Externally Bonded CFRP Reinforcement of Steel Structures: Mechanical Characterization of a Toughened Epoxy Adhesive

The use of toughened epoxy adhesives currently used in industrial applica­tions (crash-zone repair or bonding of wind turbine blades) was recently proposed for the structural strengthening of steel members where high impact energies or fatigue resistance are required. With reference to fatigue prone steel structures, many steel bridges around the world are beyond or dose to their fatigue lifetime. In these cases, the use of externally bonded carbon fiber-reinforced polymer (CFRP) plates is a valid alternative to traditional techniques (e.g., welded or bolted steel plates) for local rein­forcement. In (Kasper et al. (2021)), the potential of a toughened adhesive for the local reinforcement of fatigue-damaged steel components with non-prestressed or prestressed CFRP pultruded plates was investigated.
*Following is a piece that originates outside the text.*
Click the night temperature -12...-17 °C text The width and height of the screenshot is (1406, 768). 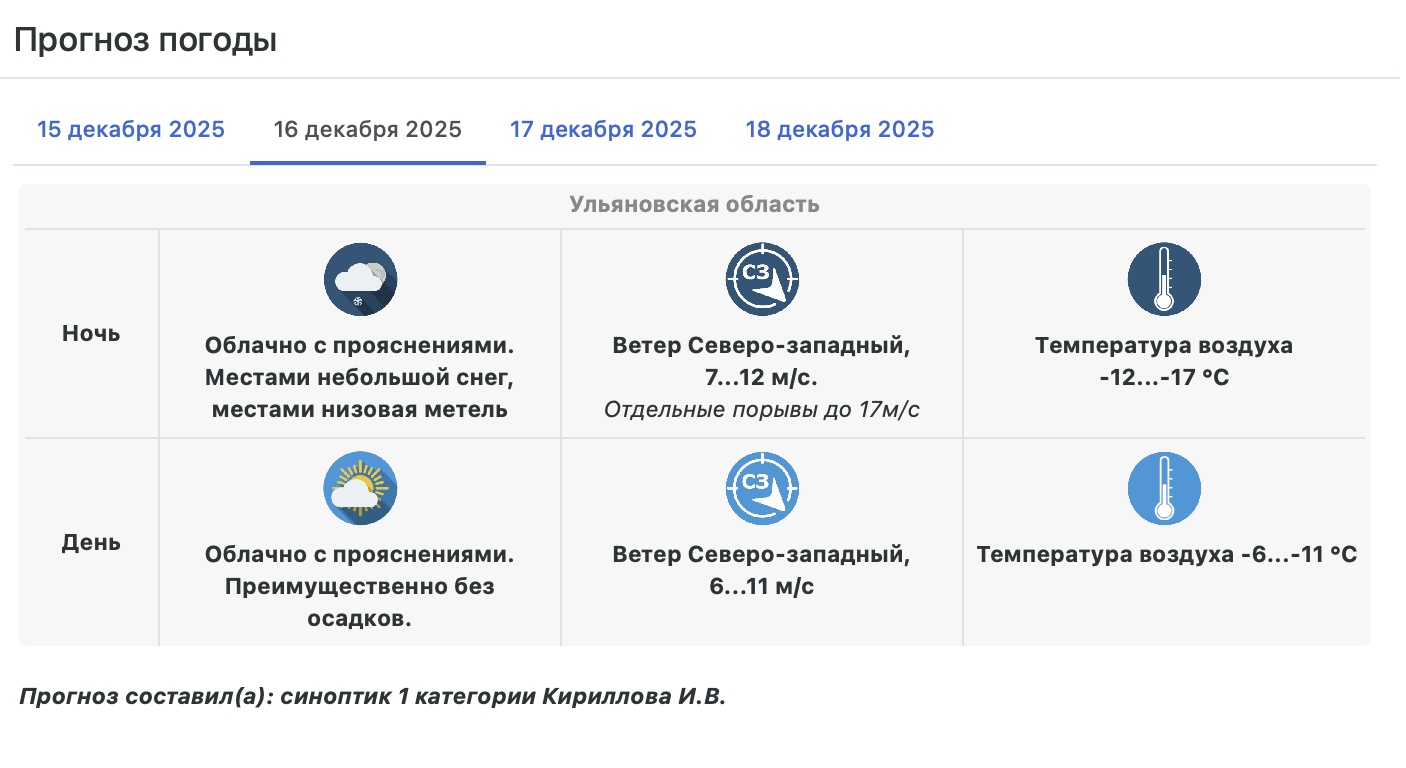click(x=1164, y=378)
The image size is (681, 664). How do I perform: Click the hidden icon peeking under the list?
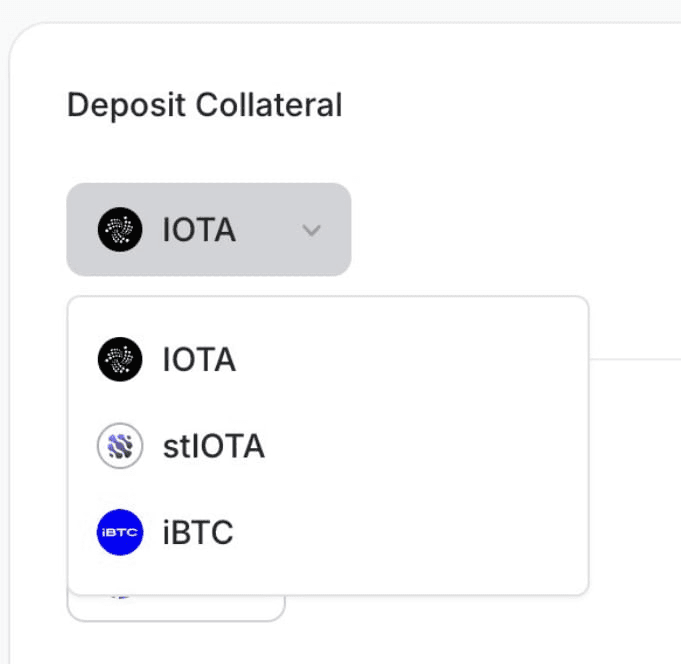pos(121,598)
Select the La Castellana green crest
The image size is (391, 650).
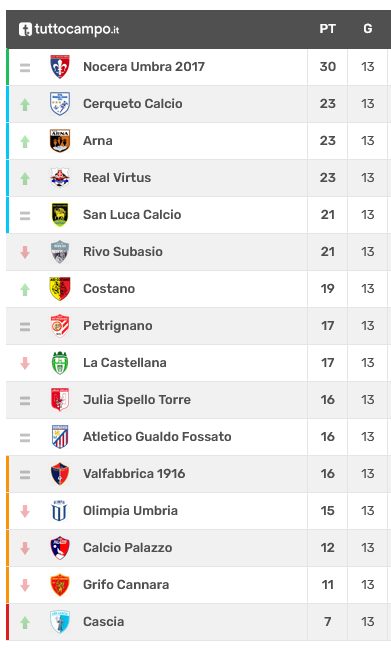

Several aspects of the selected adhesive were covered, such as its basic material characterization, its impact wedge­peel resistance, its thermal characterization, its capability for the strengthening of fatigue damaged steel specimens, and its effectiveness for the fatigue repair of small­scale components. However, some features were not fully investigated, such as the adhesive-substrate bond-slip relationship. The bond-slip relationship is a key param­eter for the evaluation of the load bearing capacity of adhesive joints through cohesive models. Additionally, the capability of the adhesive to accommodate the steel plastic deformation without or with a moderate debonding of the CFRP reinforcement is fundamental since steel elements often exhibit local plastic deformation in regions of stress concentration. In this paper, the results of an experimental campaign aimed at evaluating the bond-slip relationship of CFRP-steel joints is presented. Single­lap reinforcement of a steel beam is considered and quasi-static tests are performed up to debonding of the composite reinforcement. Digital image correlation (DIC) is used to measure the displacement field and then evaluate the strain profile over the bonded area at different load levels. Numerical and analytical characterizations are then provided to reproduce the response of the tested adhesive joints through properly calibrated cohesive material laws.